The strongest segment is retail, with rents creeping up and vacancies relatively low. But 1.4 million square feet of space is expected to be added each year through 2009, PPR says, potentially hurting the market.
The Mormon Church is a key player in the real-estate market and is pushing to upgrade 35 prime downtown acres near Temple Square, the home to the Mormon Tabernacle choir and the church's epicenter. The church has hired Taubman Centers Inc., the Bloomfield Hills, Mich., owner of high-end shopping malls, to help with the project, which includes two older malls and other properties with 1.7 million square feet of office space and 1.2 million square feet of retail space.
"We're trying to make sure it really is synergistic to downtown and not just an isolated fortress that looks into itself," says Bruce Heckman, vice president of development for Taubman and manager of the project known as Salt Lake City Square. Church officials have put the cost of the project in the $500 million range and more details are expected in September.
Meanwhile, the Salt Lake City Convention and Visitors Bureau is in the midst of a $58 million, 210,000- square-foot expansion of its Salt Palace Convention Center, allowing it to attract larger conventions.

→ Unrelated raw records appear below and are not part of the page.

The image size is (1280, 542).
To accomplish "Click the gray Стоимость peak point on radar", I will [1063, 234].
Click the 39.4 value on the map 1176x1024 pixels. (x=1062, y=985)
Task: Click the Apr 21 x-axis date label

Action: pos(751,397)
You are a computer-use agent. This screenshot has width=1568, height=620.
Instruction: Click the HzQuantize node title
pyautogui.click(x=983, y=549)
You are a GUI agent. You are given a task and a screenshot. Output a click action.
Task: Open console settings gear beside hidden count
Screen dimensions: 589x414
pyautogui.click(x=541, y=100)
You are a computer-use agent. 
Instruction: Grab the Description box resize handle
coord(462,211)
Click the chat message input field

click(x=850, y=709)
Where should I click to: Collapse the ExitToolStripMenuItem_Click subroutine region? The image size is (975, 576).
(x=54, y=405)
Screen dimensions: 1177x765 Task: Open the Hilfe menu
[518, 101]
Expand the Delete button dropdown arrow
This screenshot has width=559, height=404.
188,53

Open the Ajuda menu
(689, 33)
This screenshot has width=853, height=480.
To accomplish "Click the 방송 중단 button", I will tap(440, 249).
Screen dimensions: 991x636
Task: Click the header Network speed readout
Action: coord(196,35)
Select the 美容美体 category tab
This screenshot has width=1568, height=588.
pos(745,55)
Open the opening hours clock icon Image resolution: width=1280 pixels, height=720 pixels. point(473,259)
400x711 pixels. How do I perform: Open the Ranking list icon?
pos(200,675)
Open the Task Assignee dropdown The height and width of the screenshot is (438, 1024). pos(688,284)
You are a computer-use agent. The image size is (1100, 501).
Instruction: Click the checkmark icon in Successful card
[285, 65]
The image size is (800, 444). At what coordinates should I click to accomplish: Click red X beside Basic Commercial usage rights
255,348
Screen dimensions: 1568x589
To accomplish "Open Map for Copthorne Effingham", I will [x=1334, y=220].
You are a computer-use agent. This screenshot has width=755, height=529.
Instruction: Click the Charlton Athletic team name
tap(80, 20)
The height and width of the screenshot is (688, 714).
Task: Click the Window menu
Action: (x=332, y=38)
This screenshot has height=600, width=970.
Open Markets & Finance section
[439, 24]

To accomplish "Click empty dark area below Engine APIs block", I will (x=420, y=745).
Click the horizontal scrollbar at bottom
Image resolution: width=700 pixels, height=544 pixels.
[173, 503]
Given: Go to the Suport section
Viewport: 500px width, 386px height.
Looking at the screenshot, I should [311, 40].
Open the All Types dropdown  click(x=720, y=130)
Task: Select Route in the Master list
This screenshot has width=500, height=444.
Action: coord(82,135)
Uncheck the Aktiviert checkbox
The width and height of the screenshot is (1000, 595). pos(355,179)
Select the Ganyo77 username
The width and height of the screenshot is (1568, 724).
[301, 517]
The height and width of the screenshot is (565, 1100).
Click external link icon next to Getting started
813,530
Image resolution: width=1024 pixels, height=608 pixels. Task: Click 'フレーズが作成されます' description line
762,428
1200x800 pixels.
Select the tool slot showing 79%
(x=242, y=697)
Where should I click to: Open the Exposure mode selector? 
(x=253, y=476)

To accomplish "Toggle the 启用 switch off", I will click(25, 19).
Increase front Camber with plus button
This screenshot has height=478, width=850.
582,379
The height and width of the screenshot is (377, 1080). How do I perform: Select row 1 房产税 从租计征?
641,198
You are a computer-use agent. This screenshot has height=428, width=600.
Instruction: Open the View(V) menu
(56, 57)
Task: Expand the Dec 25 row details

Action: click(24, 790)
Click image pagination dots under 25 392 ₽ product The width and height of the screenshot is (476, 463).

The plans may spur more growth. Chicago-based Hamilton Partners recently dusted off plans to build a 25-story downtown office building, designed by Skidmore Owings & Merrill. Bruce Bingham, a founding partner of Hamilton, says the company is encouraged by the city's improved economy as well as the church's downtown plans, which may increase office demand if they include the demolition of some older office space. "We look at the church's involvement as an enormous positive," says Mr. Bingham.